PUTNEY — Building on last year's exploration of acclaimed works of the Romantic canon through early recordings and modern day interpretation, pianist Marisa Gupta, violinist Maria Wloszczowska, violist Rosalind Ventris, and cellist Jonathan Dormand returned to Yellow Barn in February for a residency that widens the scope of their study to works by Brahms, Dvorak, and Chausson.
The quartet's full concert program and discussion on Monday, March 6, at 8 p.m., at Next Stage, 15 Kimball Hill, is the culmination of their residency, according to a news release.
In the release Gupta writes, “I am thrilled to return to Yellow Barn for the second part of Faithful to the Spirit. The sense of discovery, risk taking, and creativity associated with Yellow Barn, and the curiosity and open-mindedness of its audience, have made the residency a fertile setting in which to experiment with more daring ways of playing - ever supported by [Artistic Director] Seth Knopp's encouragement to expand these boundaries further.”
Despite interest in historical performance practice, mainstream performers have largely ignored the hardest evidence of all: early recordings. These performances, often made by a composer's contemporaries, sometimes even in consultation with composers, “may tell us something about the spirit of music-making that a composer's words and notation cannot,” according to the release.
Gupta, who initiated this project with support from the British Library Edison Fellowship, has received top prizes at the International Concours Maria Canals in Barcelona, the Viotti Competition in Vercelli, a Fulbright Scholarship for studies in the UK, and a Solti Foundation Award.
As a soloist and a chamber musician, she has performed in such venues as the Wigmore Hall in London, the Royal Concertgebouw in Amsterdam, the Warsaw Philharmonic Hall, and Palau de la Música Catalana in Barcelona.
Dormand is an alumnus of Yellow Barn's summer festival, and also has taught at the Young Artists Program. A laureate of the ISANGYUN International Cello Competition 2012 and recipient of a major incentive grant from the Pierre Fournier Award in 2015, Dormand has performed at the Wigmore Hall and the Southbank Centre in London, and Carnegie Hall's Weill Hall.
He has won numerous awards from organizations in the UK, including the Hattori Foundation, Musicians Benevolent Fund, Philharmonia Orchestra/Martin Musical Scholarship Fund, and the Countess of Munster Musical Trust.
Wloszczowska is the First Prize winner of the 2013 Michail Elsky International Violin Competition in Minsk, and a finalist in the XV International Henryk Wieniawski Violin Competition in 2016.
Her debut recording of Mozart's complete Church Sonatas for two violins and organ with her teacher, Maxim Vengerov, released in 2013, was recently featured on BBC Radio 3's “In Tune.”
As a soloist and chamber musician, Ventris has performed throughout the UK and abroad. In past seasons she has performed as a soloist at the Emilia Romagna Festival in Italy, and in the Royal Festival Hall, the Purcell Room, and the Bridgewater Hall in London.

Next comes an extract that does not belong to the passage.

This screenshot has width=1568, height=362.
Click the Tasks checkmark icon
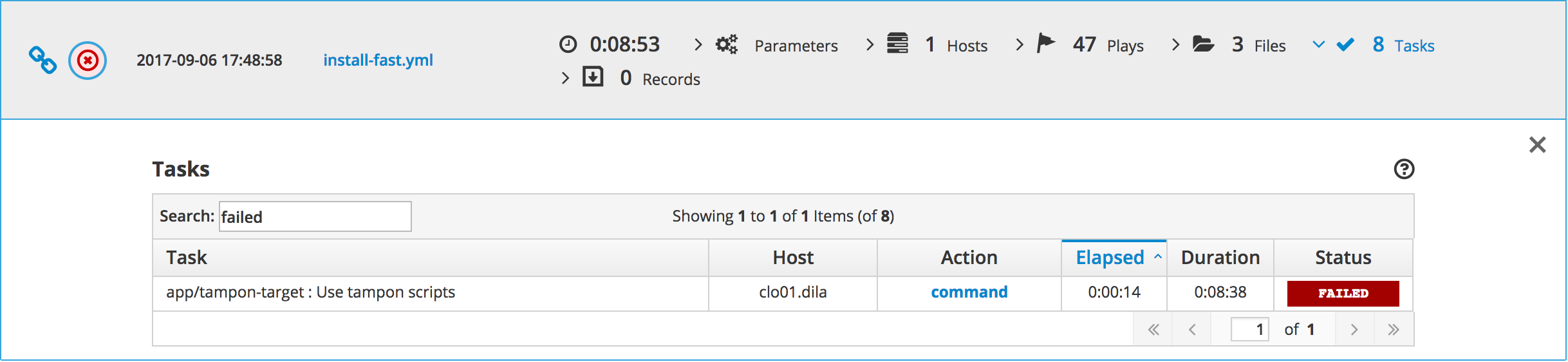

Ventris performed at the Wigmore Hall's 2014 viola celebration, and received five prizes at the 2013 Lionel Tertis International Viola Competition. She is a winner of the Making Music Philip & Dorothy Green Awards for Young Concert Artists 2016.
The first retreat program in the U.S. created specifically for professional, performing musicians, Yellow Barn's Artist Residencies further the art of the performance of classical music by providing an environment conducive to undistracted study, an exchange of ideas, and opportunities for performance.